The Congress encourages and promotes such practices, in particular the creation of offices of local and regional human rights ombudsmen. We are also seeking to ensure the sharing of these experiences. Our approach is focused on awareness-raising and promotion of human rights at grassroots level, on making sure that local and regional authorities are seized of the human rights situation in their communities.

All these considerations compelled the Congress to adopt a resolution and a recommendation in March 2010, suggesting specific local and regional measures, to be implemented with the support and assistance of national authorities. These measures would serve to improve human rights implementation in our communities, and to prevent, or reduce the number of, their violations.

We recommended in particular setting up appropriate structures and developing procedures at local and regional levels to assess and improve human rights situations, in particular in providing public services. We also recommended providing the necessary budgeting and training for human rights implementation, establishing independent complaints mechanisms at grassroots level, and enforcing guarantees of equal access to public services, as well as a system of their quality control.

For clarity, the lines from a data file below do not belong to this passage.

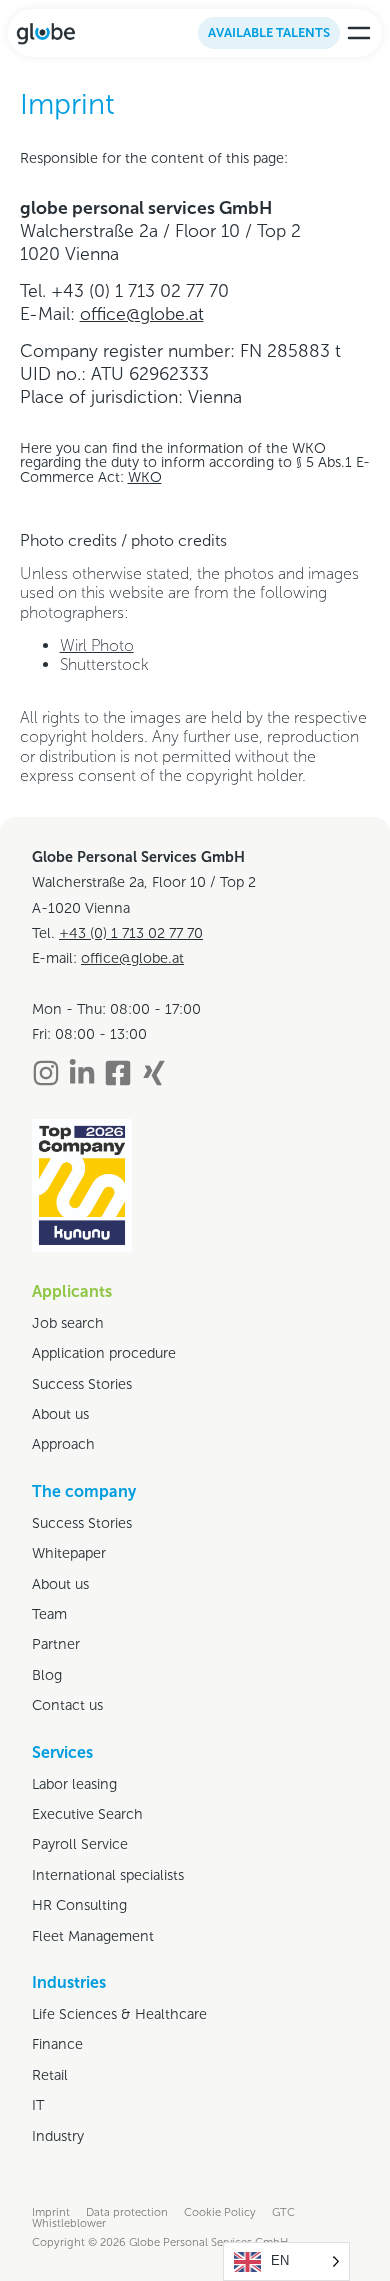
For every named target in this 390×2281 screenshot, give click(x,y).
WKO (145, 477)
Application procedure (104, 1353)
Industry (58, 2136)
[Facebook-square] (118, 1073)
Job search (68, 1323)
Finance (57, 2044)
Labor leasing (74, 1784)
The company (84, 1491)
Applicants (72, 1291)
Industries (69, 1982)
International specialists (108, 1875)
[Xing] (154, 1073)
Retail (50, 2075)
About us (60, 1414)
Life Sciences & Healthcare (119, 2014)
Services (62, 1752)
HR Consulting (79, 1905)
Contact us (67, 1705)
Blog (47, 1675)
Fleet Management (93, 1936)
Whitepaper (69, 1553)
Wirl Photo (97, 645)
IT (38, 2105)
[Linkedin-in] (82, 1073)
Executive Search (87, 1814)
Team (49, 1614)
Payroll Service (80, 1844)
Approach (63, 1444)
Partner (56, 1644)
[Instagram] (46, 1073)
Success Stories (82, 1384)
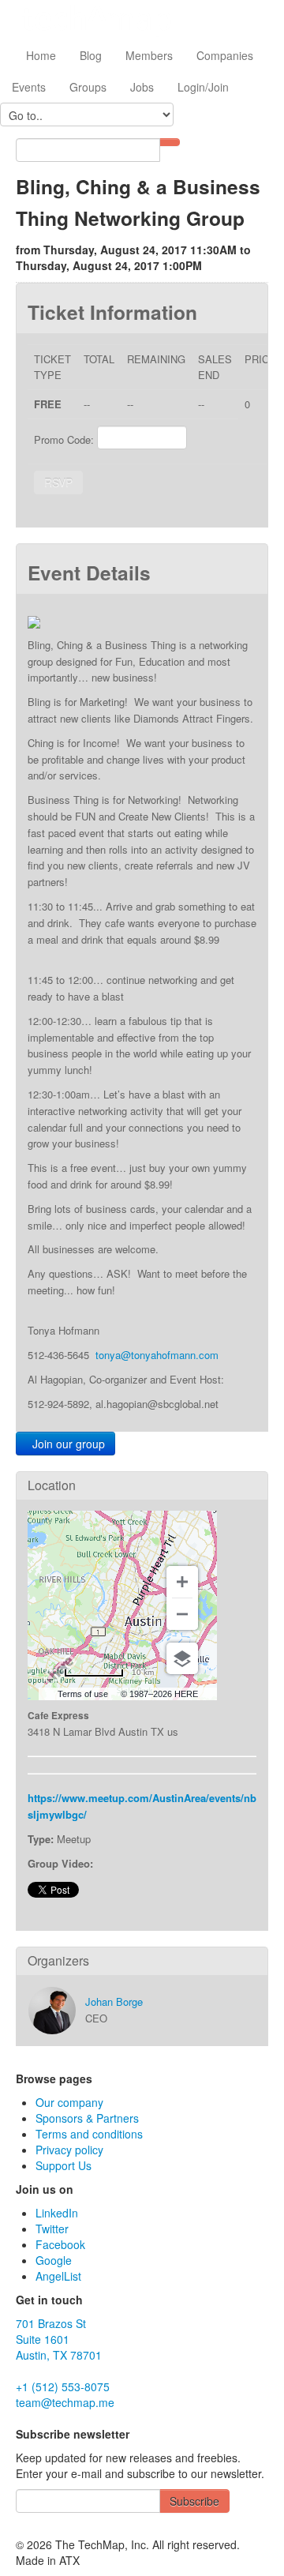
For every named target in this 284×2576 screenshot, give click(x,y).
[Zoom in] (182, 1582)
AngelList (58, 2276)
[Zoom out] (182, 1614)
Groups (87, 87)
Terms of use (83, 1694)
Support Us (64, 2165)
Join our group (65, 1443)
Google (54, 2260)
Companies (224, 55)
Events (29, 87)
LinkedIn (57, 2213)
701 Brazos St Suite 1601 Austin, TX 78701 (59, 2339)
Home (39, 55)
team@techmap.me (65, 2402)
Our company (69, 2102)
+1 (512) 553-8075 (63, 2386)
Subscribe (194, 2501)
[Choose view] (182, 1658)
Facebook (60, 2244)
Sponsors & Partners (87, 2118)
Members (149, 55)
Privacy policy (69, 2149)
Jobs (142, 87)
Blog (91, 55)
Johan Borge (114, 2001)
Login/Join (203, 87)
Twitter (52, 2228)
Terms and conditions (89, 2134)
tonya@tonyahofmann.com (157, 1354)
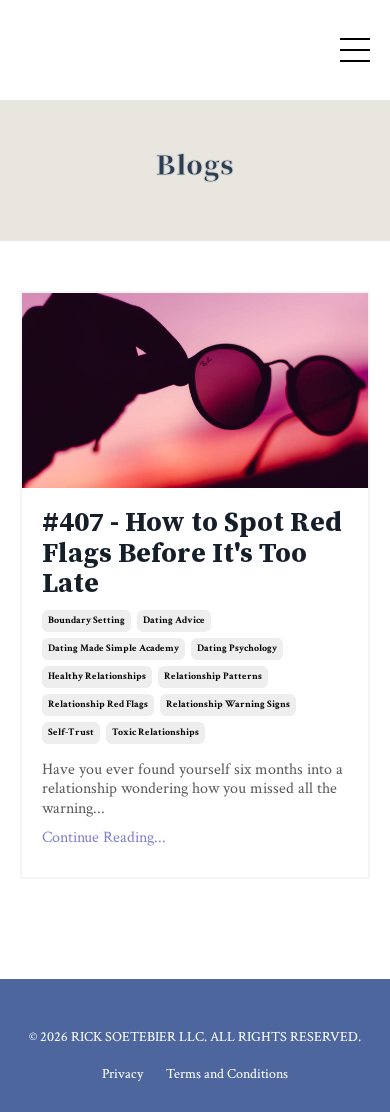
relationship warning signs (228, 704)
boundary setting (86, 620)
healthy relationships (97, 676)
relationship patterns (213, 676)
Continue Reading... (104, 837)
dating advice (174, 620)
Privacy (122, 1074)
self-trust (71, 732)
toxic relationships (155, 732)
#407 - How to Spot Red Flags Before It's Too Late (192, 554)
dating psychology (237, 648)
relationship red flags (98, 704)
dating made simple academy (113, 648)
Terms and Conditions (227, 1074)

But first and foremost, we needed to elaborate indicators for raising human rights awareness. And that is what we need when the Congress adopted a recommendation and a resolution in October 2011 on Human rights indicators at local and regional levels.

What are human rights indicators? The definition developed by the UN High Commissioner for Human Rights refers to information that can be “related to human rights norms and standards; that addresses and reflects human rights concerns and principles; and that are used to assess and monitor promotion and protection of human rights”. Indicators, both qualitative and quantitative, need to be identified and designed to correspond to existing rights formulated in various conventions and treaties. Indicators have already been elaborated with respect to some political and civil rights. These are usually categorised under three headings: structural, process and outcome indicators, referring to the legal framework in force, the efforts made to implement these rights by the authorities, and the actual situation in specific fields, respectively.

In my report, I made a similar distinction when looking at rights that will be relevant to Congress’s work. In addition to political/civil and social rights, I have also included the so-called third generation rights, or collective rights referring to the right to a safe environment, access to drinking water and to sanitation. While the first set of rights whose implementation is to be assessed relate mainly to the State, the economic, social and collective rights are of high relevance the work of local authorities and therefore of the Congress.

This is why it is highly likely that the Congress will concentrate its efforts to observe the situation of human rights at local and regional levels by referring to a series of rights that include - but are not limited to – first and foremost, as I have already mentioned, the right to non-discrimination, but also the right to assembly, freedom of expression and access to justice as well as the right to education, work, health, social protection and local public services, housing and respect for private and family life (particularly with regards to access to personal data and data protection).

Ladies and Gentlemen,

I would like to add in conclusion that the delivery of human rights, their exercise in our local and regional communities and prevention of their violations must be effectively assessed. For us in the Congress, our process of assessing the situation of local and regional democracy in individual European countries is the best way to meet local and regional elected representatives and to make them aware of their responsibilities in preventing human rights violations. It is also the best way to encourage them to promote human rights values at local and regional levels, both among fellow elected representatives and among citizens.

I thank you for your attention, and I look forward to our discussions.